*** Opening of Exercise data ***

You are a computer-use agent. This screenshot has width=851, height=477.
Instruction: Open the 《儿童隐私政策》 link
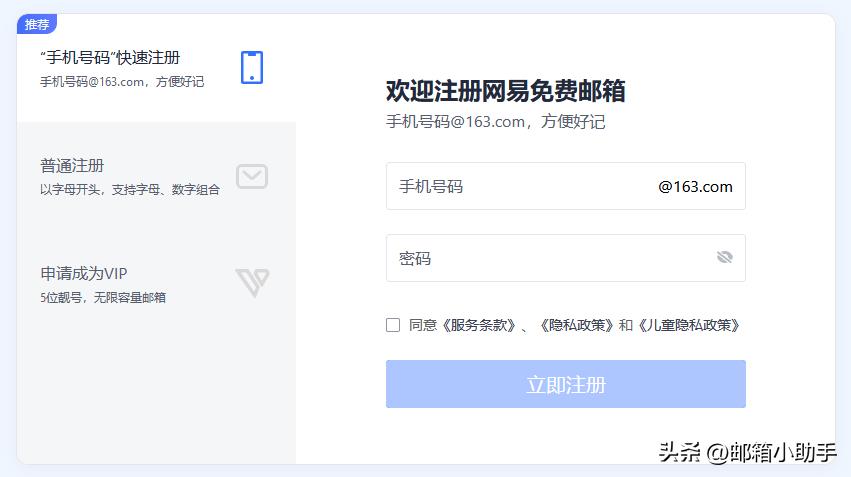(689, 325)
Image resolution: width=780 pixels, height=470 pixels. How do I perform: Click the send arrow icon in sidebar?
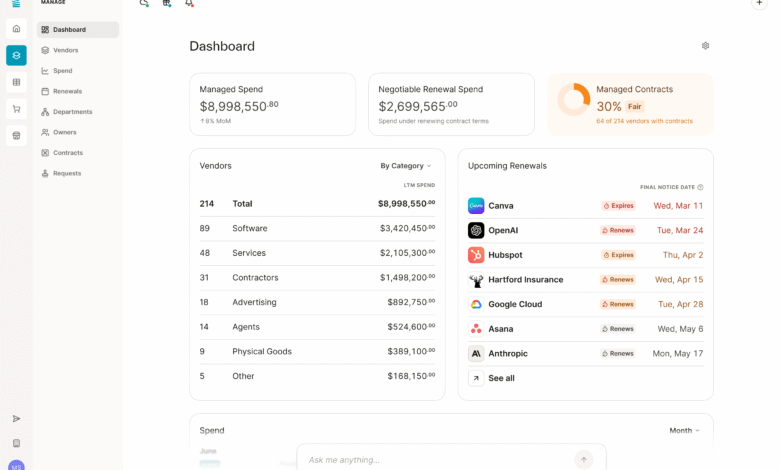coord(16,418)
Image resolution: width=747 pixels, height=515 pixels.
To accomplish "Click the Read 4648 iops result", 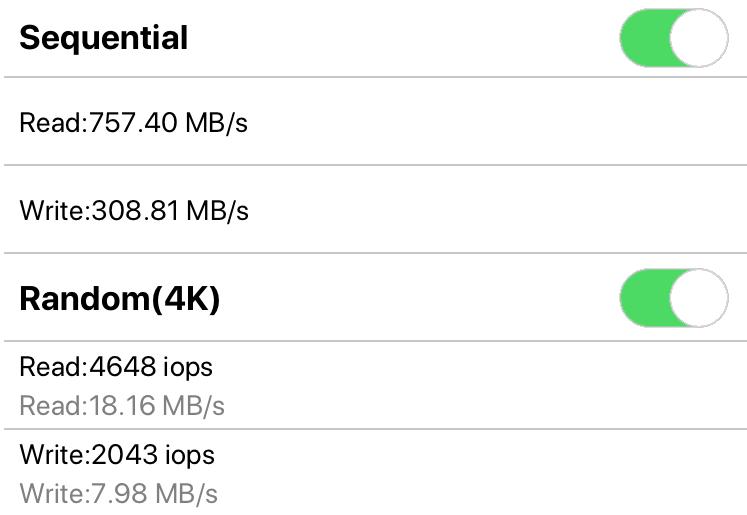I will (x=116, y=367).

*** Close of Exercise data ***

_Problem to work on_:
Write out nothing but the lines from the start of the data through the line with "Image resolution: width=747". Leave out the pictures.

_Your solution_:
You are a computer-use agent. This screenshot has width=851, height=477.
Instruction: Open the 《儿童隐私政策》 link
(689, 325)
Image resolution: width=780 pixels, height=470 pixels. How do I perform: Click the send arrow icon in sidebar?
coord(16,418)
Image resolution: width=747 pixels, height=515 pixels.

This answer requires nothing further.